Automate your AWS Elastic Search Log Rollover Process
If you look over the internet you will find how to do something manually in multiple ways. But in Dev Ops world automating that takes priority. Same applies here. There are many places that talks about how to rollover logs using ES endpoints in AWS. But I am taking it to next level here and will talk about automating the process. For the completeness I will refer to my earlier solution on centralized logging[1] and will extend the same solution. But anything here will not bound to that solution and you will be able to use it to plug it to any solution.
Here I will be using the same method provided by Elastic Search to rollover logs. But my solution is to write a lambda to do all API calls and rollover logs. And then we can create a cloud watch rule as a cron job to execute in the frequency we need.

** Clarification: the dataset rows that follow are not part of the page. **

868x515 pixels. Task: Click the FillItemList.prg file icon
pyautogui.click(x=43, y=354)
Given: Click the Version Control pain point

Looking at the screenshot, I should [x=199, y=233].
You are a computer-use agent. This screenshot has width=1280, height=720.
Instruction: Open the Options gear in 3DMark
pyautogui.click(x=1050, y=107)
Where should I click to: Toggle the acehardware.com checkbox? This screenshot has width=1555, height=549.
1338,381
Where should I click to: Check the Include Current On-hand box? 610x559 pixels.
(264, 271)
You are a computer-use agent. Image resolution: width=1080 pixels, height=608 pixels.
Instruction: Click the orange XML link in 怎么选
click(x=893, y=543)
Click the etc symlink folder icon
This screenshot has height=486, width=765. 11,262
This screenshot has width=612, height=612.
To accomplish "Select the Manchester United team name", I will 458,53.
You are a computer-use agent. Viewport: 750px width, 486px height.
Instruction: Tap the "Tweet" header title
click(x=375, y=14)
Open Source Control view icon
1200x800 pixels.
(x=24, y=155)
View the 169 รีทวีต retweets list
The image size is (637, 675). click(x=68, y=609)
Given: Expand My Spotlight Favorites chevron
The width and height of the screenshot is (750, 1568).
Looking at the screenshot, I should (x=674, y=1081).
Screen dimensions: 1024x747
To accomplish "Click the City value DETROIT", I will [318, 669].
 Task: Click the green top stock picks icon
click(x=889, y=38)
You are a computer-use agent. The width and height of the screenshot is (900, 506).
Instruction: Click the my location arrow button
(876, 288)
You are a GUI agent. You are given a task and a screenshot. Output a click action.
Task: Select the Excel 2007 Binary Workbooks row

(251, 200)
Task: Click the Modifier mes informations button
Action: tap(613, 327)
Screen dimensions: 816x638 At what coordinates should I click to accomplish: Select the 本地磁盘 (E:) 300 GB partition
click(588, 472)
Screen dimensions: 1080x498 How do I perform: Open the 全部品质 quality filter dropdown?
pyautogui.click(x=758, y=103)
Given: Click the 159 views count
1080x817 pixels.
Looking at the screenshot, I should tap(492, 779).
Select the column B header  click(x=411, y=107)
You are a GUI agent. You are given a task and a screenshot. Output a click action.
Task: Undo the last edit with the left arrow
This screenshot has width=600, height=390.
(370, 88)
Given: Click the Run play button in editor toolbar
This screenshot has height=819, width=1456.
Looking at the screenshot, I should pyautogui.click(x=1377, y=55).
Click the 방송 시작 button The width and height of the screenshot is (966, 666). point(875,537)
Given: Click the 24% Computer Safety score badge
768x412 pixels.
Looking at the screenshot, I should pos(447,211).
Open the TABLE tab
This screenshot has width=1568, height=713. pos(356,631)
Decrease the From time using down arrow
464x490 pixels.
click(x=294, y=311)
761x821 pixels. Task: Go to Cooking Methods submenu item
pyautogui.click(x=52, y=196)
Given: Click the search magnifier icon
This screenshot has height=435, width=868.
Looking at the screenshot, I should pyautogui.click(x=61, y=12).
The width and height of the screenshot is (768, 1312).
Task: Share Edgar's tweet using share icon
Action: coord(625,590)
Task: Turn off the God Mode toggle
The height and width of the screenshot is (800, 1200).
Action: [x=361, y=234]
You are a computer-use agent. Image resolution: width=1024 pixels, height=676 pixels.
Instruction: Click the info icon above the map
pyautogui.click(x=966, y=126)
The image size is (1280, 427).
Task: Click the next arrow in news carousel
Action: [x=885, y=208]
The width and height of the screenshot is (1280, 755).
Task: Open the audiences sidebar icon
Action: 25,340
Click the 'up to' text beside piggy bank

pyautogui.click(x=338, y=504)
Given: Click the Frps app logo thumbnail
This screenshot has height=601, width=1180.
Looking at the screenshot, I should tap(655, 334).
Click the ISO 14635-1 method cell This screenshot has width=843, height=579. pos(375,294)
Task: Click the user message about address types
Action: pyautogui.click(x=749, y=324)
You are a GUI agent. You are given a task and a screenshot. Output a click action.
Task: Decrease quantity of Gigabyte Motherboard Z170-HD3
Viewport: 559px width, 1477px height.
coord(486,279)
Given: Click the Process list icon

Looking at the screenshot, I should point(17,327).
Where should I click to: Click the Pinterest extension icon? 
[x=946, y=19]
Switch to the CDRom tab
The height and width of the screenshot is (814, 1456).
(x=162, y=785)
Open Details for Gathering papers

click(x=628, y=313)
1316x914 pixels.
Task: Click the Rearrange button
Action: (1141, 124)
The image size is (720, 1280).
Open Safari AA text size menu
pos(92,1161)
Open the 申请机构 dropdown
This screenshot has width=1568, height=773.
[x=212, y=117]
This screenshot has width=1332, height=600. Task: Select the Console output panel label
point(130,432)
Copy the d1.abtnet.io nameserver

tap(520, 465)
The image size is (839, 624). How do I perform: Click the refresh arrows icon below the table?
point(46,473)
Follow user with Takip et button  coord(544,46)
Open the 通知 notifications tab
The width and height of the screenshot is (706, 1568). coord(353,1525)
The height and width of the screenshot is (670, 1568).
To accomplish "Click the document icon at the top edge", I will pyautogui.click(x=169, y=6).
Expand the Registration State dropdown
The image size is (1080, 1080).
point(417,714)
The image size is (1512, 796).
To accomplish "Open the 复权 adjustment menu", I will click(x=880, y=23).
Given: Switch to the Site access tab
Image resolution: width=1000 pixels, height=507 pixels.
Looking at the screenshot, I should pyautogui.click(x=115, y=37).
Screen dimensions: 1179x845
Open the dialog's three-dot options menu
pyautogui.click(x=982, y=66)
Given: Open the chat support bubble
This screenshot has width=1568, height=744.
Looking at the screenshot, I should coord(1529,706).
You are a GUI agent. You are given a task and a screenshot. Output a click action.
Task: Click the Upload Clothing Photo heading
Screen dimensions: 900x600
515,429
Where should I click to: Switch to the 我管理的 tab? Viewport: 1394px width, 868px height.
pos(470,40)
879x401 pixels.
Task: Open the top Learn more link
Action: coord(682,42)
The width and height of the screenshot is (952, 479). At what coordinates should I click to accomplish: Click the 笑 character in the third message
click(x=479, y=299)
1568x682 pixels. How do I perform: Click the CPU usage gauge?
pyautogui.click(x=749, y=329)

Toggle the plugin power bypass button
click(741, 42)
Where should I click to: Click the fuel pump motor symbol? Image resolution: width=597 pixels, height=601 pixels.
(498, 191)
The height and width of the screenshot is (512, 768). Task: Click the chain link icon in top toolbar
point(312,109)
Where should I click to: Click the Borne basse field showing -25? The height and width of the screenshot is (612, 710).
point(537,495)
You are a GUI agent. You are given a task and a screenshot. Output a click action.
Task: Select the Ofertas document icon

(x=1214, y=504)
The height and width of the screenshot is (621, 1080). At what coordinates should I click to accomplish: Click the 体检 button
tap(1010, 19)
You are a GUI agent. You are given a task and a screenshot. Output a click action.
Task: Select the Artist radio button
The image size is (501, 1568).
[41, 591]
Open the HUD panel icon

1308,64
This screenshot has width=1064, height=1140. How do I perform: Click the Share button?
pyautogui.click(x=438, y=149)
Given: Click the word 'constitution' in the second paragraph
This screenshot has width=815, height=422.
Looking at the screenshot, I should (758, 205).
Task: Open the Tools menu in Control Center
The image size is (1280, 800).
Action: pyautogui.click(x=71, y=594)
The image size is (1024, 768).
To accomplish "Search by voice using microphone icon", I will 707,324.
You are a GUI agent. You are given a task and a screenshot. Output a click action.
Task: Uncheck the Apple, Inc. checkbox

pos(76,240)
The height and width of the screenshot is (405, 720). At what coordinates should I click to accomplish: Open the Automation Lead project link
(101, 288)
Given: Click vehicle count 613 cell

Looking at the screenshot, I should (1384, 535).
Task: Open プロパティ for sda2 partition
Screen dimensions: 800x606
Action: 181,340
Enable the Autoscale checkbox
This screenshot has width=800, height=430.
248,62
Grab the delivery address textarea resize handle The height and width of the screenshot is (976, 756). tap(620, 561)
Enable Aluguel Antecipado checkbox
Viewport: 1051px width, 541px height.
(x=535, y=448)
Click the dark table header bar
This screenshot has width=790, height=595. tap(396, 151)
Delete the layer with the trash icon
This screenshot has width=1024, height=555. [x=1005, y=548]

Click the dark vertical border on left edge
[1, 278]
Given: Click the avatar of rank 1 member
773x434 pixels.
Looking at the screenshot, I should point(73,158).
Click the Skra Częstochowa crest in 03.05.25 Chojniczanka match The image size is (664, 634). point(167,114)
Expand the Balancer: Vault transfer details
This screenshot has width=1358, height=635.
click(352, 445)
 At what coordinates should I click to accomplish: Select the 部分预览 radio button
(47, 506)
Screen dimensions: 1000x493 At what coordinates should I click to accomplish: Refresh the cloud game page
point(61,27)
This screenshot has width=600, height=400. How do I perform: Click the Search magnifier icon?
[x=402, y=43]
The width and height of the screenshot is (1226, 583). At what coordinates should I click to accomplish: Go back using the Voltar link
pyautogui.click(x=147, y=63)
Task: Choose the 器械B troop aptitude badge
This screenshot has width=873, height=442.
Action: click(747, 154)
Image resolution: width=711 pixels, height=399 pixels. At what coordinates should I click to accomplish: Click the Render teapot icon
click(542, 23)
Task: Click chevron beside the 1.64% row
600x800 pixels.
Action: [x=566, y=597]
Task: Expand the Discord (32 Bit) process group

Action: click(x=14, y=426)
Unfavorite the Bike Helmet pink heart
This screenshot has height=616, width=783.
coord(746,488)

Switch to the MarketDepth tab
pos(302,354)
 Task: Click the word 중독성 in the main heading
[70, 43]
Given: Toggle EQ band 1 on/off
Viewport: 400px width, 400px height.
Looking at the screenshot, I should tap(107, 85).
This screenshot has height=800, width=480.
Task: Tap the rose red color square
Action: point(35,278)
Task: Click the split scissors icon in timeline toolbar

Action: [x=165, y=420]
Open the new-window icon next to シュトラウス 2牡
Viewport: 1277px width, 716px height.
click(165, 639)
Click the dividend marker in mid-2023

So the first part of the solution is writing the lambda to do API calls to rollover logs. My Node Js code is available in GitHub [2]. Here its first calling the index api to get all indices and then loop through them and get the alias to rollover and if alias is not there then create it. Here I am using specific pattern for my index name and you will need to change that in this code to apply it to yours.
Next thing will be about pushing logs to correct index. Ideal thing is (which we do when we configure manually) push logs to alias created. But this will be hard to do when we are fully automated. So easier way would be to find out the current log index and push to that index. So I have updated the lambda provided in my previous blog to just to do that. This involved some tricky Node Js features such as async and await as well [3].
Now you will need to zip your code and upload it to S3. Next step would be create resources using cloud formation stacks. You can use rollover stack and logs to es stack to deploy your resources without a fuss.
Hope I saved someone’s day. Good luck!!!